TASK DIRECTIONS: Wherever a line in the material contains the word "Colpo", copy that line.

● ● ● ● ●

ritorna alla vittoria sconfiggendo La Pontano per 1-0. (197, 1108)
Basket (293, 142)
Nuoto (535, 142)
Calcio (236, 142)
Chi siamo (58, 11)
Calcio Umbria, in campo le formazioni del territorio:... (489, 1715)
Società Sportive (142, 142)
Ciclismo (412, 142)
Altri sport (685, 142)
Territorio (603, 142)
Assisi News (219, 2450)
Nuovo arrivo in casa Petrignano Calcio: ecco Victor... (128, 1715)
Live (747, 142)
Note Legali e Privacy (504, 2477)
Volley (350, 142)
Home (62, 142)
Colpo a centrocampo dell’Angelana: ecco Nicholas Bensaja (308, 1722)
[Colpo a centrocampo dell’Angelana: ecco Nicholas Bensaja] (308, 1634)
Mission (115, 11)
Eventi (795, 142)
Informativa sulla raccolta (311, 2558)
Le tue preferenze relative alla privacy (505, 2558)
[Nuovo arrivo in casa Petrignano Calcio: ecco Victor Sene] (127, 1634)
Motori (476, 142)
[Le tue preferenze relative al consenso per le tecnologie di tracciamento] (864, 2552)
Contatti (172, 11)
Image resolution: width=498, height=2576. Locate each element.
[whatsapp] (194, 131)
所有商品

● ● ● ● ●

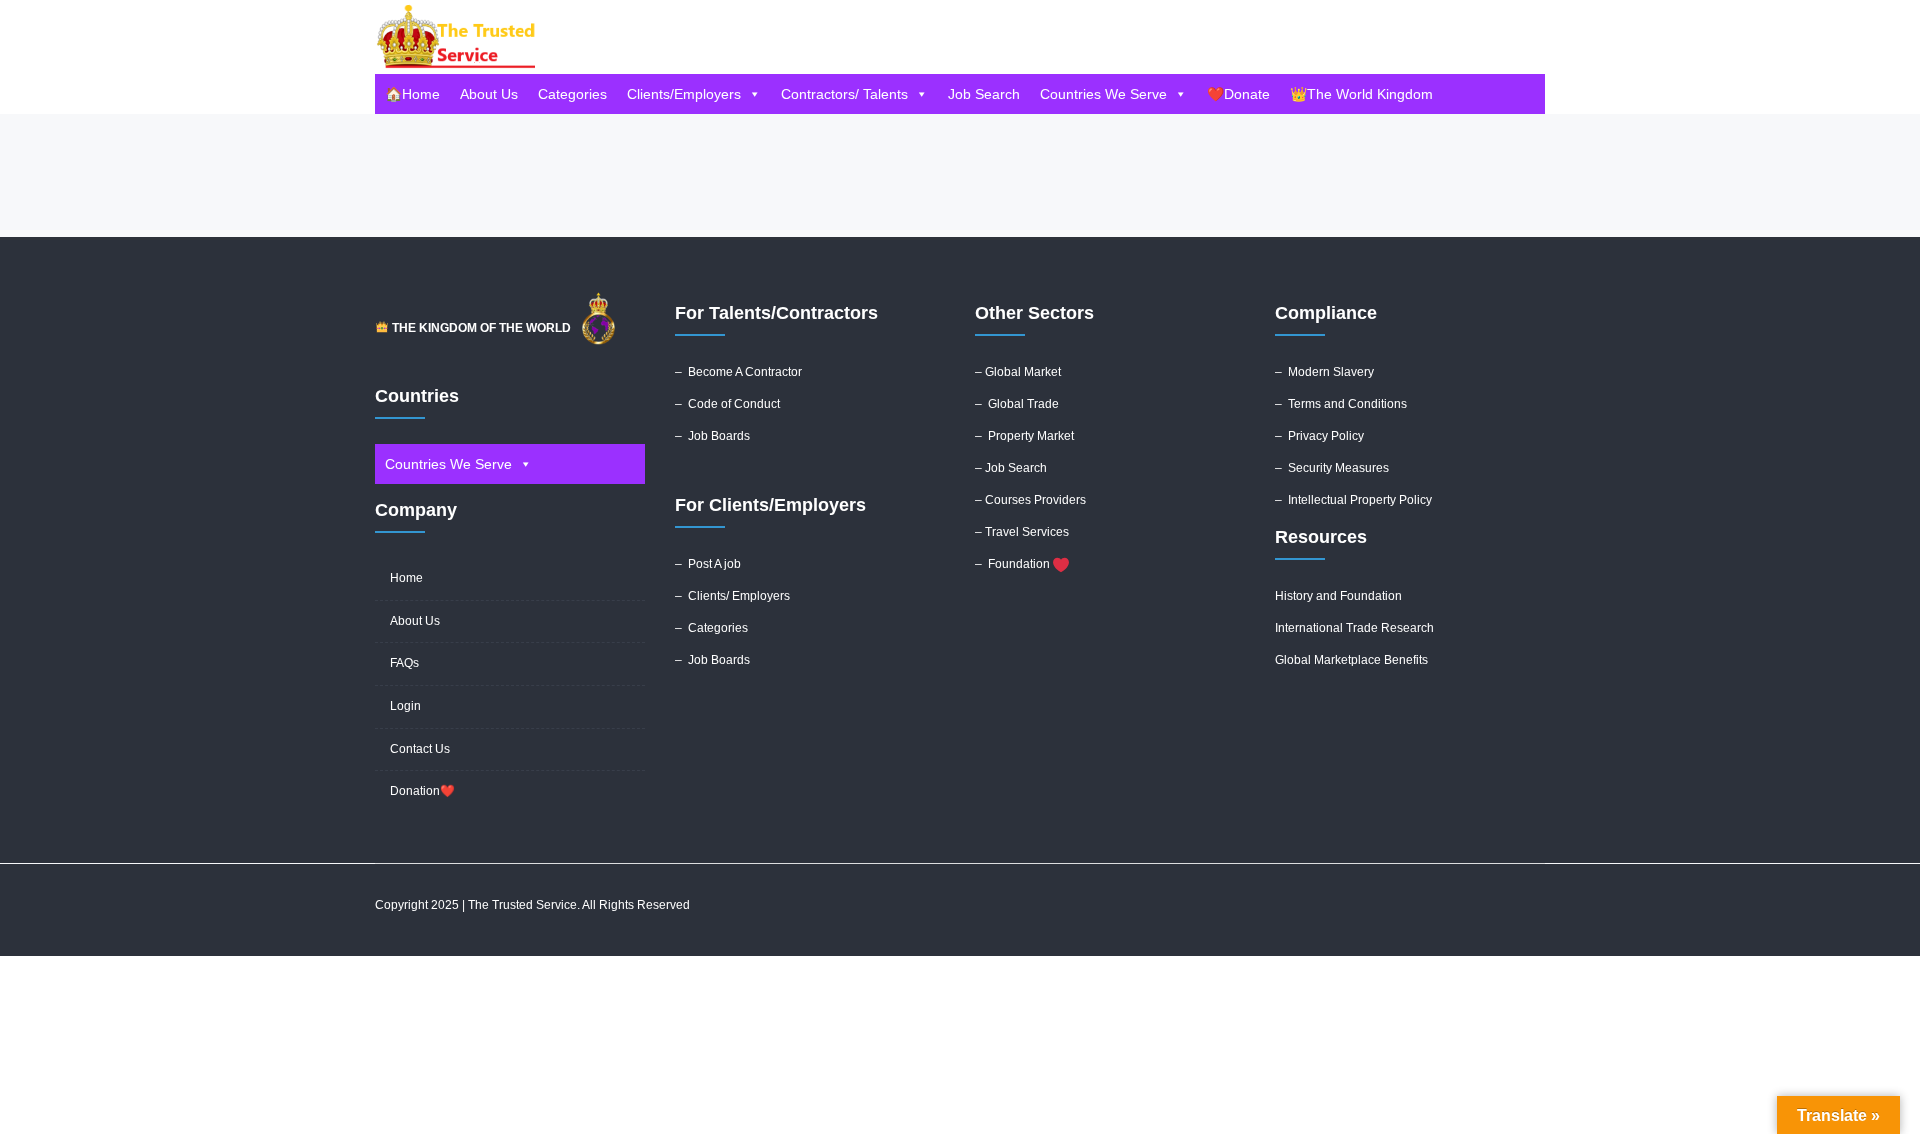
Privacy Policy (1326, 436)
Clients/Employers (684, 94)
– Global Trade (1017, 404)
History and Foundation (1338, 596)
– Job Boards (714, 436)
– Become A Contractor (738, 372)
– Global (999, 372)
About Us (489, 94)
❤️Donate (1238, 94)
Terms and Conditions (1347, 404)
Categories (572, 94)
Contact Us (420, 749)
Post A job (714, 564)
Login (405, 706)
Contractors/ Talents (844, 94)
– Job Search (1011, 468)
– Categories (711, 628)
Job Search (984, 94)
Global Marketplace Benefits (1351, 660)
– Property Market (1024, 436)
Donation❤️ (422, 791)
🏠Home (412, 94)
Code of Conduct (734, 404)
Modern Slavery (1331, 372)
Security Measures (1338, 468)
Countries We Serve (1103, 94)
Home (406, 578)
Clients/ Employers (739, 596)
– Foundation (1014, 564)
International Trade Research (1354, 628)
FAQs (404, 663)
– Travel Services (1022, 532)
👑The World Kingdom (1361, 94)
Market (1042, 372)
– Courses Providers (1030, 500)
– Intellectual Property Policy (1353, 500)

● ● ● ● ●

PROBLEM SOLUTION:
Colpo a centrocampo dell’Angelana: ecco Nicholas Bensaja (308, 1722)
[Colpo a centrocampo dell’Angelana: ecco Nicholas Bensaja] (308, 1634)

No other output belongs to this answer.